Action item: From the listing below, output the lines between the one with "This screenshot has width=687, height=479." and the one with "This screenshot has height=766, width=796.", including those two, and nothing else. Pictures are not copied.

Exercise input:
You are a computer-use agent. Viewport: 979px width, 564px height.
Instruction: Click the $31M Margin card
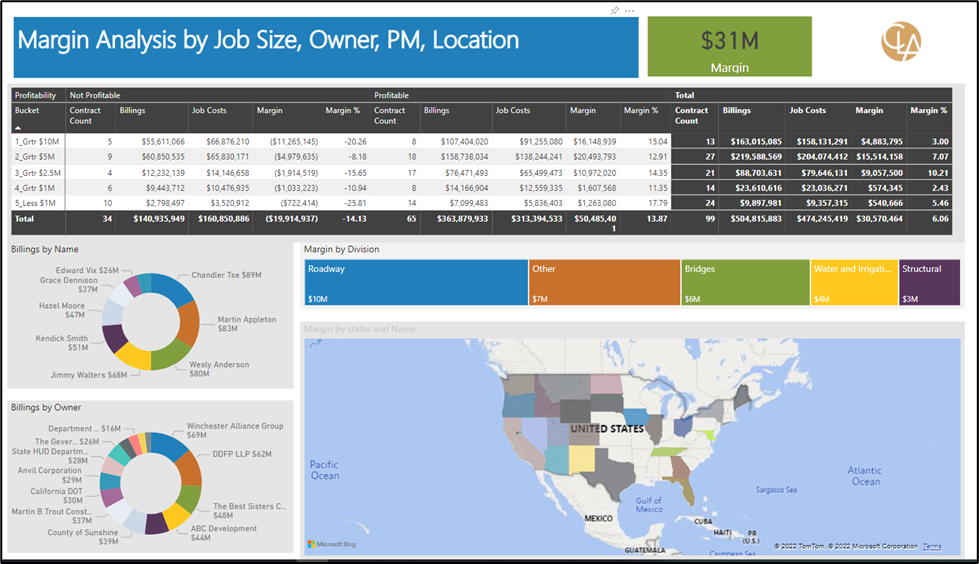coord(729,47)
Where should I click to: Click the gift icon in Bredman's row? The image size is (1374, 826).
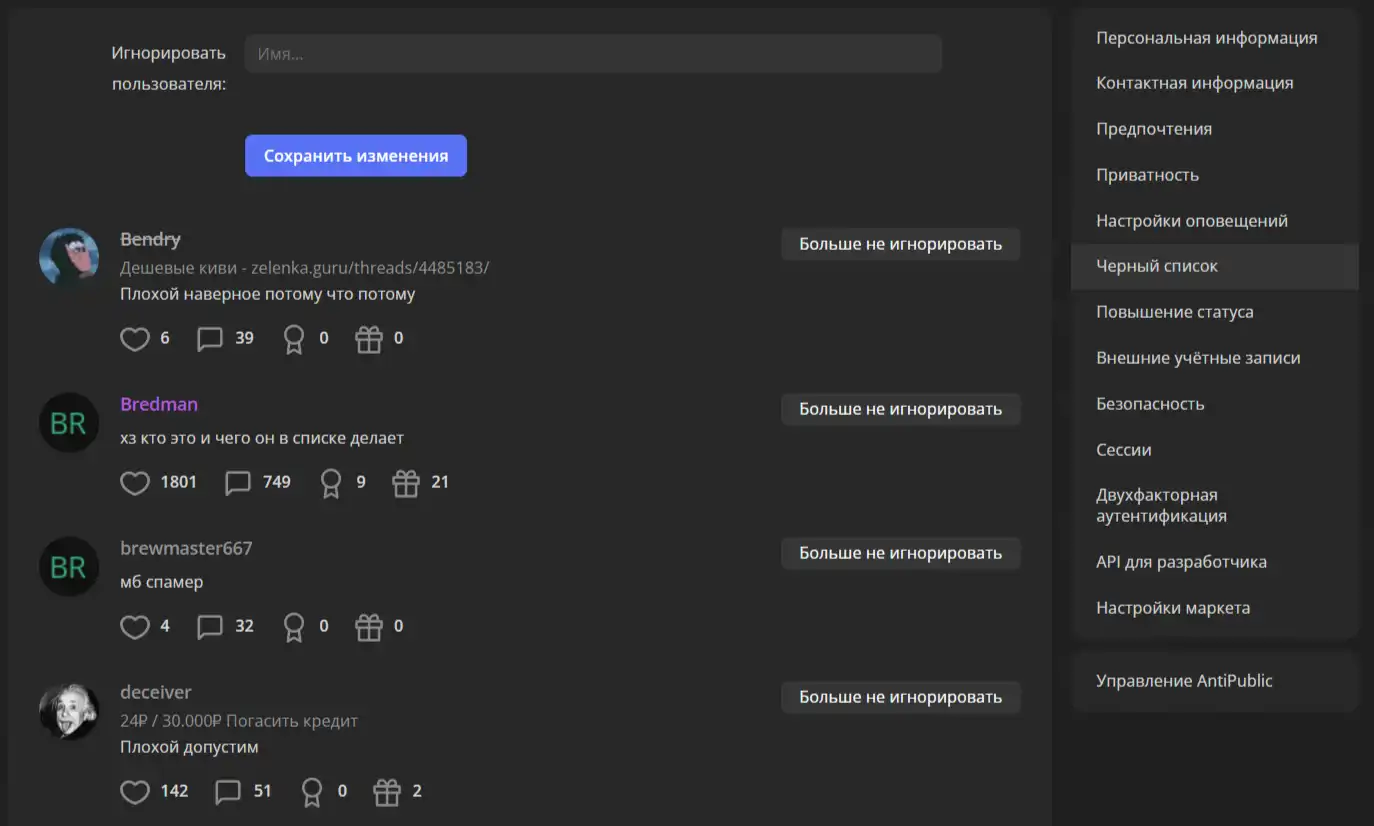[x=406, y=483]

--

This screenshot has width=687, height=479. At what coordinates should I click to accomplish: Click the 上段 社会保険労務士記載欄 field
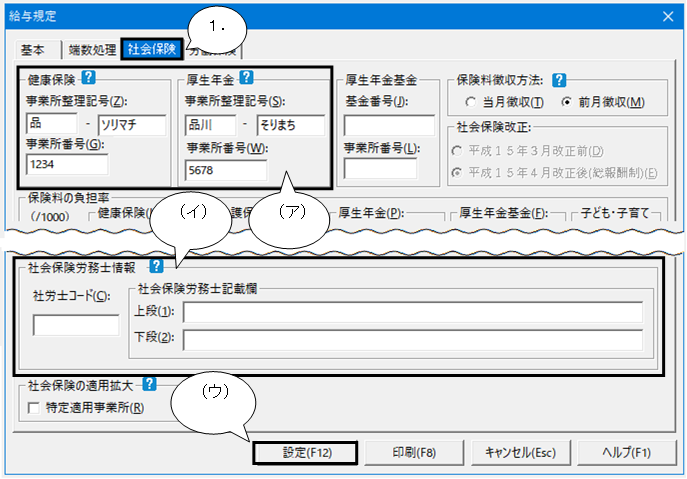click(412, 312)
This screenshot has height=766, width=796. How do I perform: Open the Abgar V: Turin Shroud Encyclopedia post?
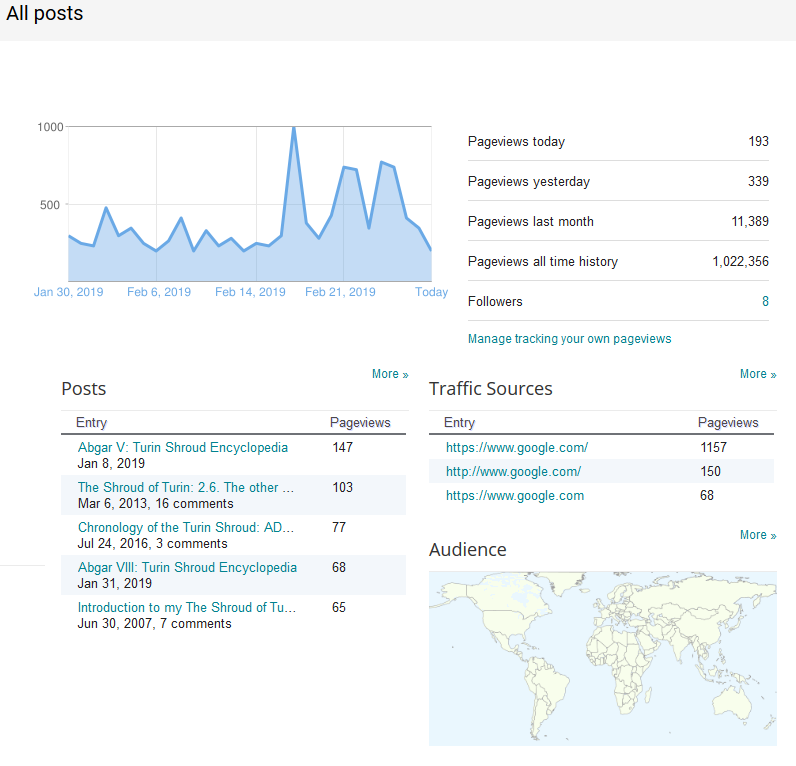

Response for this exercise:
This screenshot has width=687, height=479. At what coordinates should I click to accomplish: Click the 上段 社会保険労務士記載欄 field
click(412, 312)
This screenshot has height=766, width=796. How do I perform: Open the Abgar V: Turin Shroud Encyclopedia post?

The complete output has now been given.